→ Task goal
Copy out and return the lines from the one holding "Viewport: 747px width, 560px height." to the end of the listing below, both included, omitting the pictures.

╭─ Dataset content

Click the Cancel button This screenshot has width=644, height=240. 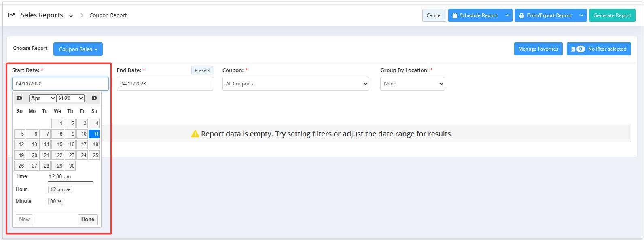pos(434,15)
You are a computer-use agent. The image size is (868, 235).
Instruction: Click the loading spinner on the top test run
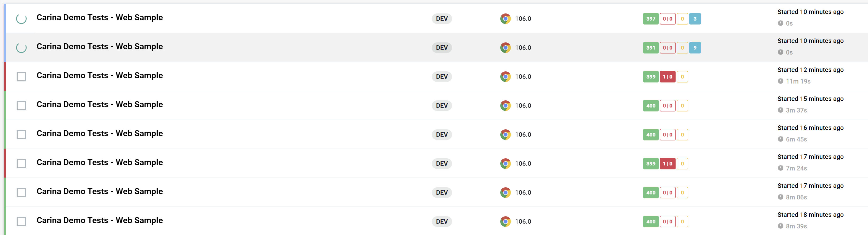pos(21,20)
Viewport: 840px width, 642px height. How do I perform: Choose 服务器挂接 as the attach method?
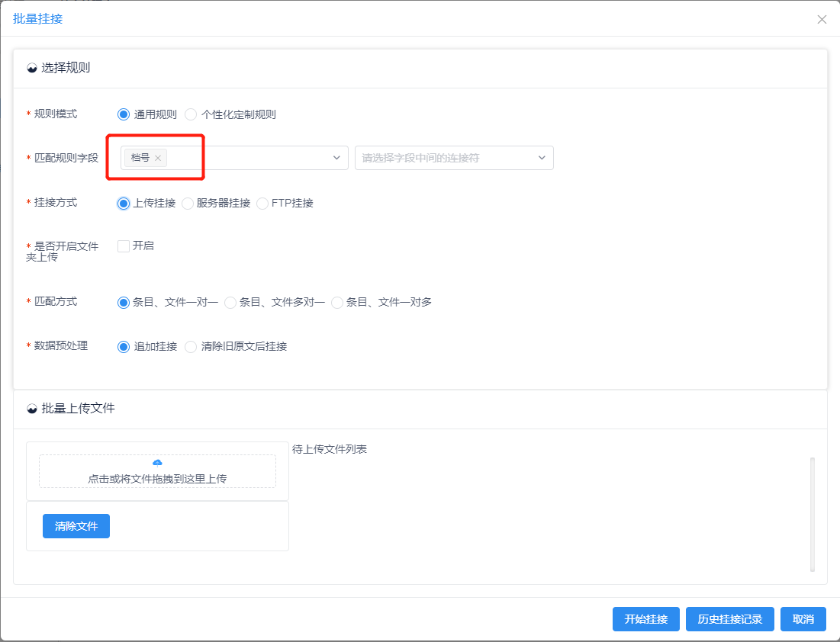[188, 204]

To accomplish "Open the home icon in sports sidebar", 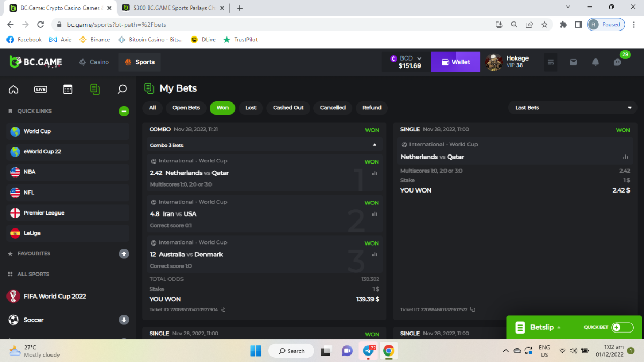I will coord(13,90).
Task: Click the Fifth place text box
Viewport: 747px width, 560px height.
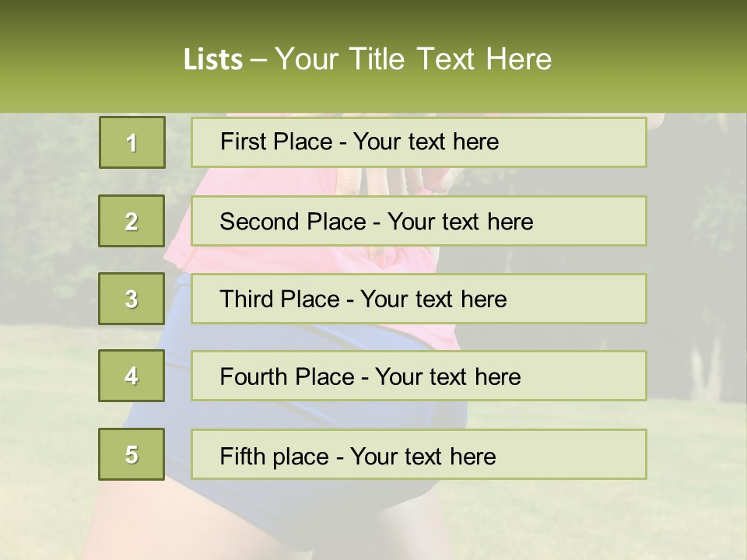Action: (x=419, y=455)
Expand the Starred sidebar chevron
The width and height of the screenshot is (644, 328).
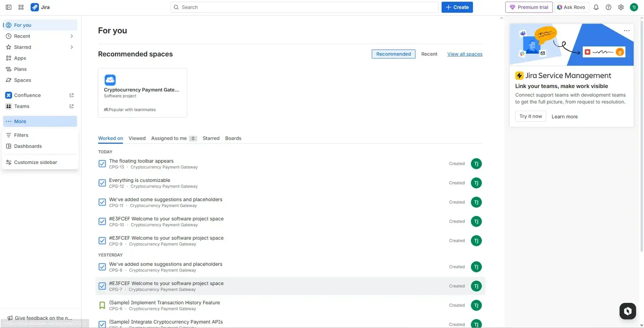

╰─

→ Answer space
Viewport: 747px width, 560px height.
Action: (x=419, y=455)
Expand the Starred sidebar chevron
The width and height of the screenshot is (644, 328).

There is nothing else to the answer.